Le pape François et la géopolitique des cardinaux : vers une décentralisation du pouvoir romain
Depuis son élection en 2013, le pape François a entrepris une reconfiguration stratégique du Collège des cardinaux. Par ses nominations, il redessine non seulement l’équilibre interne de l’Église catholique, mais aussi son rapport aux grandes zones d’influence du monde contemporain. Une politique de nominations qui s’inscrit dans une logique de décentralisation, voire de rupture avec la tradition romano-centrée.
Une diplomatie des marges
En multipliant les nominations de cardinaux issus de régions traditionnellement marginales – Mongolie, Brunei, Cap-Vert, ou encore Soudan du Sud –, le pape opère un glissement d’axe : de Rome vers les périphéries. Cette géographie cardinalice, inédite par son étendue, traduit une volonté de rééquilibrage de l’autorité spirituelle en faveur des Églises locales, souvent confrontées à des enjeux géopolitiques majeurs.
Une recomposition des élites ecclésiales
En privilégiant des profils pastoraux plutôt que diplomatiques ou académiques, le pontife rompt avec la logique institutionnelle de ses prédécesseurs. Peu de nominations issues de la Curie ; beaucoup de voix venues de diocèses de terrain, souvent marqués par des défis sociaux. Ce choix marque un déplacement du centre de gravité ecclésial. Une manière aussi de diluer l’influence européenne et plus particulièrement italienne au sein du conclave futur.
Une stratégie de réforme par le haut
En avril 2025, François a créé les deux-tiers des cardinaux électeurs. Il s’assure ainsi, en toute orthodoxie canonique, une majorité au sein du futur conclave. Cette domination numérique n’est pas anecdotique : elle prépare une continuité idéologique et structurelle de son pontificat.

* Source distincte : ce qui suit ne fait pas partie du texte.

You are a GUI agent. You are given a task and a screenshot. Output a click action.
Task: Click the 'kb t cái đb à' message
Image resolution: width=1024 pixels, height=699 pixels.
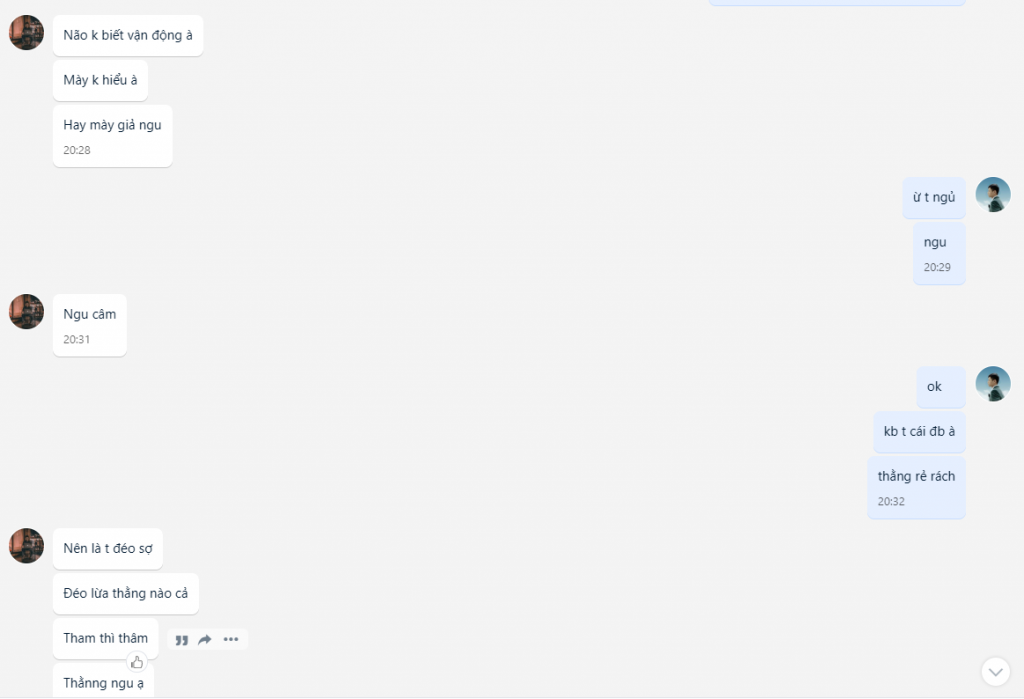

Enjeux et limites d’un recentrage global
Cette stratégie n’est pas sans poser questions : l’universalisation du Collège des cardinaux rend certes compte de la mondialisation du catholicisme, mais elle soulève aussi l’enjeu de la cohérence doctrinale et de l’unité ecclésiale. L’éclatement des contextes culturels et politiques – et donc des priorités pastorales – pourrait rendre plus difficile un gouvernement centralisé. En élargissant la carte du pouvoir spirituel, François en redéfinit les contours, mais aussi les tensions potentielles.
Pour être élu pape, il faut obtenir les deux-tiers des scrutins, ce qui crée une minorité de blocage assez importante, obligeant à trouver un candidat de compromis qui ne soit pas l’homme d’un camp.